It’s time for another round of Branding Blunders. Let’s take a look at some more major mistakes made by others. What better way (and more entertaining way) to learn, than to learn from other’s mistakes?
Do you know what ingredients go into your burger? Customers in Mayfield Heights, Ohio sure didn’t. The photo above was found on 4chan, a popular, but often nefarious, social website. Which raises the question: Were Burger King executives really browsing 4chan? We can learn a few things from this branding blunder. First, any employee can harm your brand,so choose wisely.
Second, do not EVER mess with people preparing your food. We have mentioned Burger King before in Branding Blunders because they keep making marketing mistakes. This mistake is more of a publicity issue, however, publicity often falls under marketing.

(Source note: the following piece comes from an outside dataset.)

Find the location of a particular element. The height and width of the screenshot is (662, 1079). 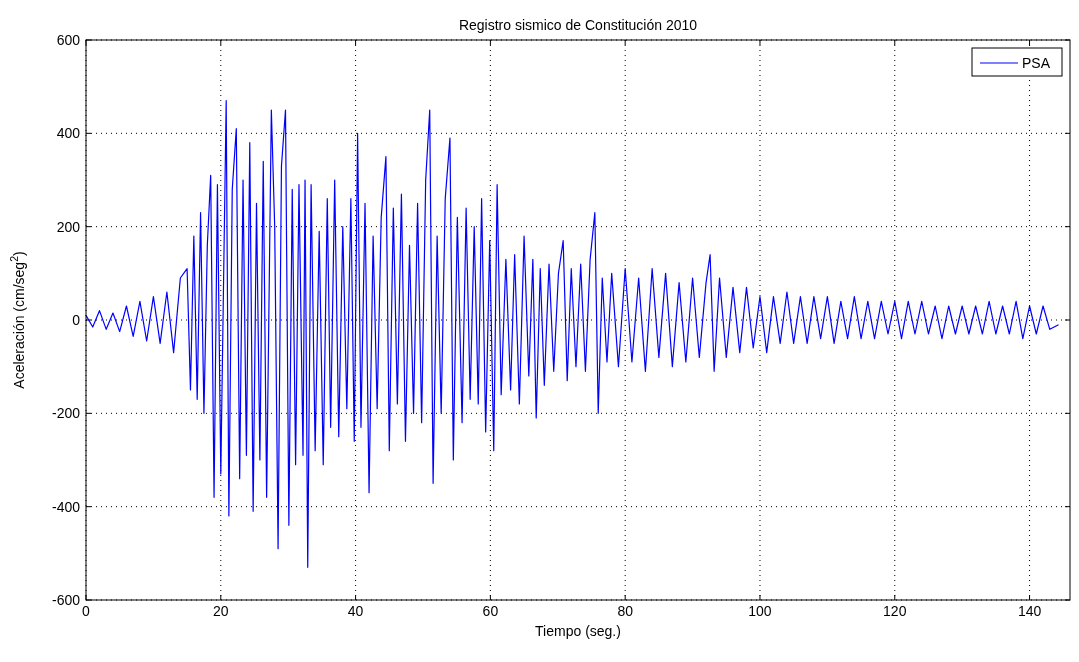

x-tick-label: 40 is located at coordinates (356, 611).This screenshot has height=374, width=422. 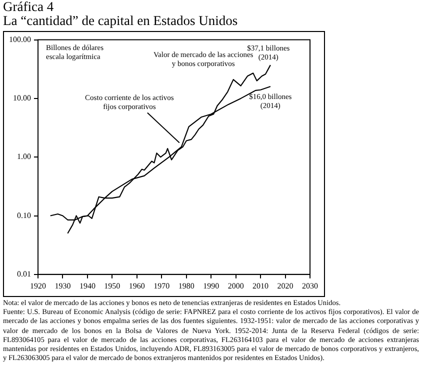 What do you see at coordinates (162, 286) in the screenshot?
I see `x-tick-label: 1970` at bounding box center [162, 286].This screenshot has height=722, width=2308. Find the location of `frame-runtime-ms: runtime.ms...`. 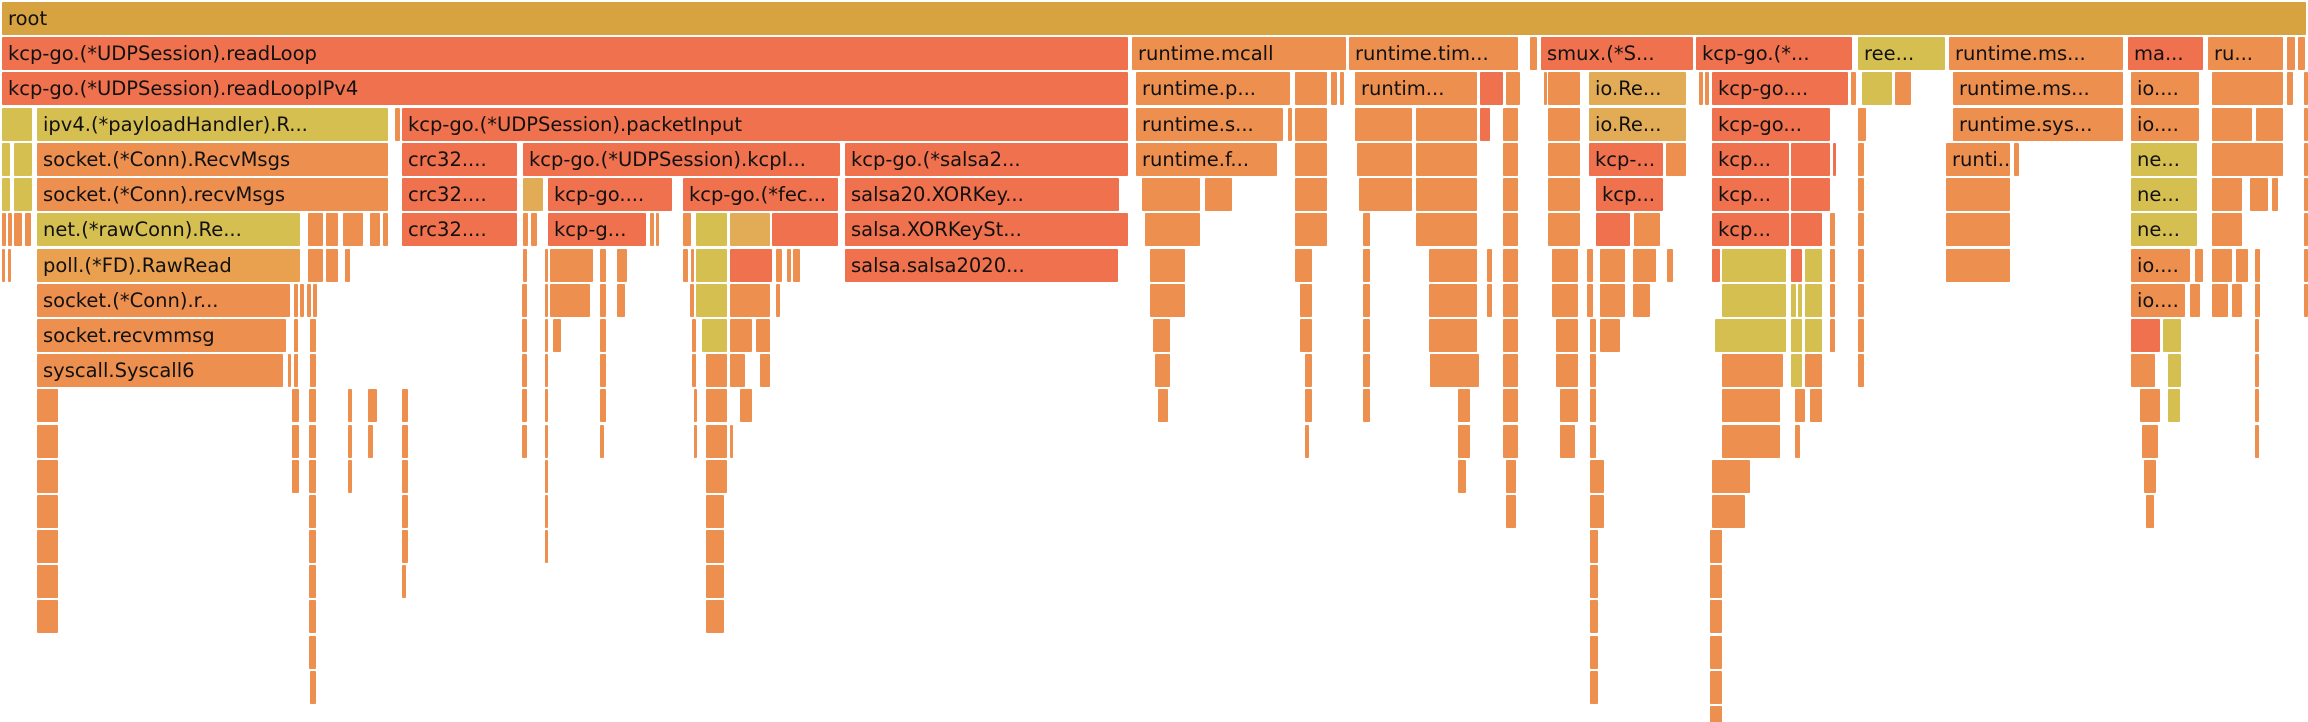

Apparently “Having it our way” is lettuce crushed with, grimy, smelly rubber from the bottom of a pair of no-slip shoes. Burger King quickly fired the employees involved, but that doesn’t take the gross image out of consumer’s minds. We can’t tell which is worse, this picture or Burger King’s creepy King mascot.
Ready for another fast food employee doing something gross? A Taco Bell employee licked taco shells for a picture. After the picture was taken, someone posted the picture to Taco Bell’s Facebook page. Audiences were obviously disgusted because of the nature of the picture. But really, what do you expect from Taco Bell? The picture did not help Taco Bell’s sales, however, the company appears to be somewhat unaffected by the picture’s widespread media coverage. With health and food standards that are already considered to be poor, people didn’t seem to be as surprised when this happened. The real crime is that the employee chose hard shell tacos over soft tacos, which are clearly tastier. Again, the message is loud and clear, companies are responsible for anyone who represents them.
Someone somewhere at Gap either lacks a moral compass, or left it in their other khaki pants the day of their Hurricane Sandy twitter post. Their post during Hurricane Sandy was offensive, and clearly insincere. In the same tweet where they tell everyone affected by Hurricane Sandy to stay safe, they also made the bold move to do some online marketing for Gap.com.
The Hurricane swept through 24 states, and through Caribbean countries, killing multiple people, leaving hundreds of thousands homeless, and causing over $67 billion dollars in damage. Is it really appropriate to market Gap.com? Newsjacking a hurricane story to promote a website is a bad idea. Did that idea pass through multiple levels of management? For the sake of humanity we hope not. Lesson learned, let multiple people review and analyze your post idea before it is posted.
The chip company, Popchips, attempted to make a funny commercial featuring Ashton Kutcher, because every comedian was apparently busy that day. The ad features Ashton playing different characters in a fake dating video. He plays a hippy, a biker, a creepy fashion expert, and a Bollywood director. When he was dressed up as the Bollywood director, he was given a large fake nose, dark skin, a fake mustache, a horrible wig, and stereotypical Indian clothes. He also spoke in an unbelievably stereotypical Indian accent. Need we say more? Probably not, but let’s analyze this further. This commercial was made by professionals, and was probably staffed by a large number of people including, but not limited to: makeup artists, wardrobe specialists, a film crew, at least one representative from Popchips, editors, and a dog trainer. Not one person thought that some consumers might get offended by this?
The ad also barely mentions Popchips. In fact, if you blink at the wrong time, you would probably assume it was promoting a new dating site. If you spend money on an advertisement, and no one knows what the ad is advertising, isn’t the ad a waste? The commercial was quickly pulled but not before consumers caught word of it and was given indefinite residence on the web.
The Lesson from these Blunders
Think. Disgruntled employees can damage a brand’s image, which is why a proper system needs to be implemented. Whether these employees were angry, immature, or bored, a proper management strategy could have lessened the chances of these unfortunate incidents. Gap made a terrible marketing decision. A natural disaster should never be used for newsjacking. Regardless of how the creators of the Popchips commercial felt, they should have considered how others may view the content. Many branding mistakes are easily avoidable. Consider the repercussions of marketing actions before making the final decision. Your careful scrutiny could save your brand image.